The word "Open" marks the lines you need; copy each of them from the data.

◆ DATA SHOWN
----

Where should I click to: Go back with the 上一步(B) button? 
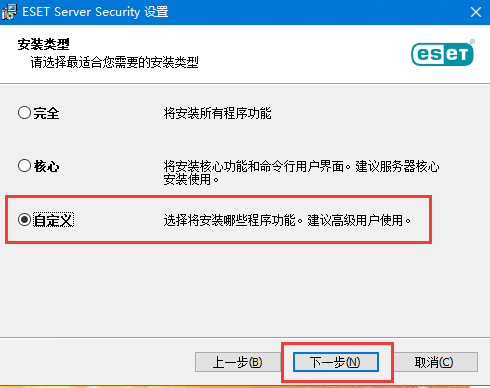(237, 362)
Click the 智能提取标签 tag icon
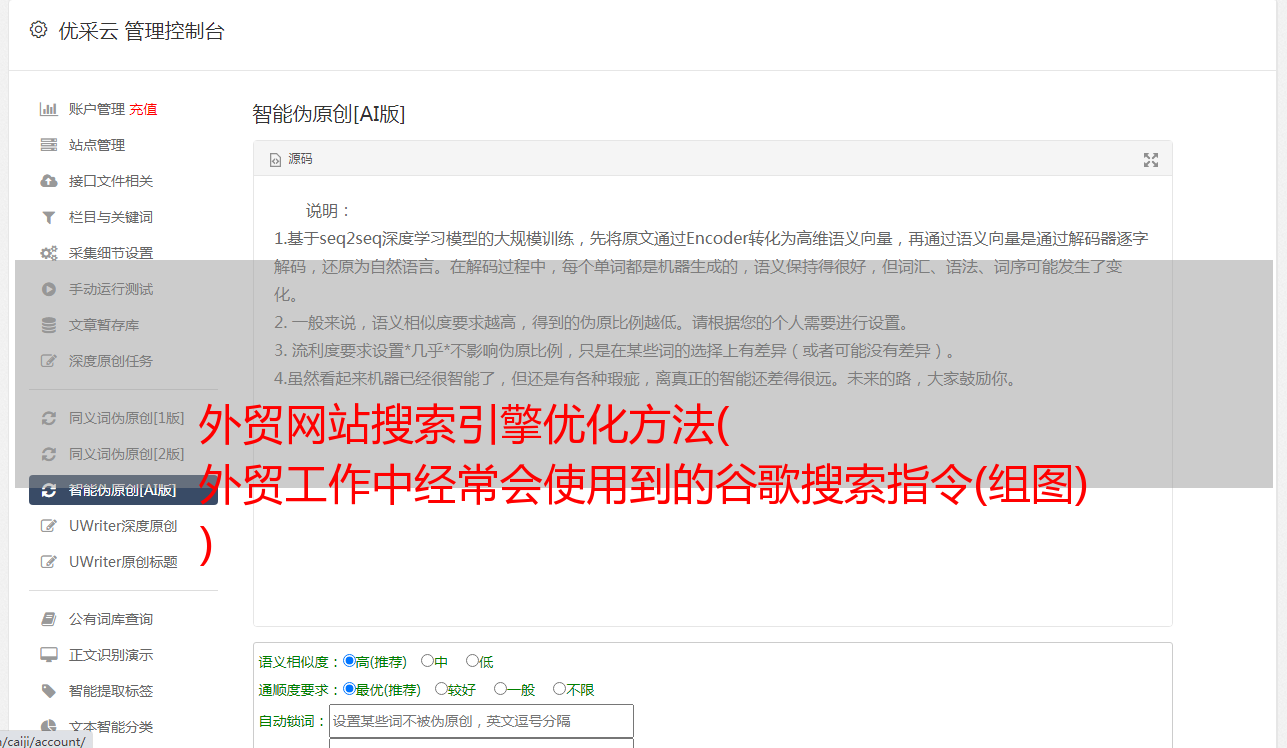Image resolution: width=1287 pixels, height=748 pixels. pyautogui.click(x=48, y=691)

----

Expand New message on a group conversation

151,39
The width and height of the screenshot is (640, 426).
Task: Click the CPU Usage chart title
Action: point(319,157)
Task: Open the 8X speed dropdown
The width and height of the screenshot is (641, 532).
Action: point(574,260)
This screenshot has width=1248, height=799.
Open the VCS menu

----

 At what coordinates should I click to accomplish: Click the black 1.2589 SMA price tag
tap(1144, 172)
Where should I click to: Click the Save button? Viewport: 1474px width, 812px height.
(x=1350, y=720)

----

◆ SOLUTION TO THIS PROBLEM
Task: Open the 8X speed dropdown
Open the VCS menu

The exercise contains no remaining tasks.